● Trecho da página
É com base nesses critérios que se defende a importância de investir num trabalho consistente de Educação Artística. Para fazer com que os alunos fiquem sensíveis às diferentes formas já existentes, constituídas ao longo história (critérios 1, 3 e 4) e, ao mesmo tempo desenhe sua forma de apropriação e fruição estética (critérios 2 e 5), sugerimos o contato e a experimentação com obras de arte de variados matizes, vivenciando-as, estudando-as, avançando a reflexão do fazer artístico.

● O que fazer
Segundo o trecho da página, em que se defende a importância de investir? O material seguinte é independente deste trecho.

● Dados fornecidos
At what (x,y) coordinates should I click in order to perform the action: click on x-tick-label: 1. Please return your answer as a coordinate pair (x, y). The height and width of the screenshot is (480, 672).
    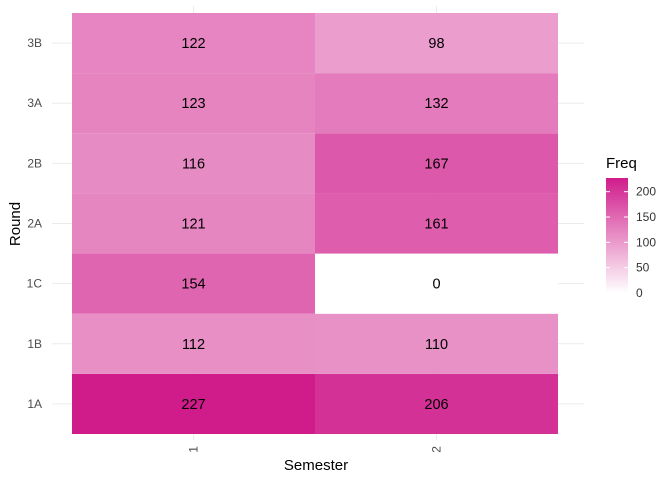
    Looking at the image, I should click on (194, 450).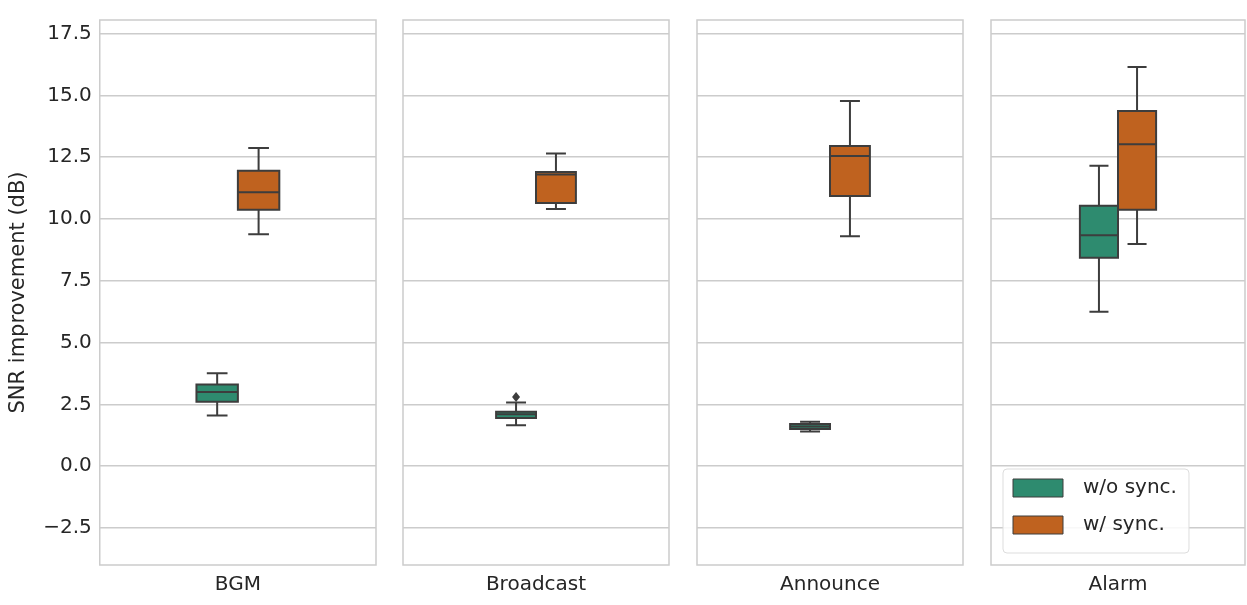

● Resultado da tarefa
Num trabalho consistente de Educação Artística.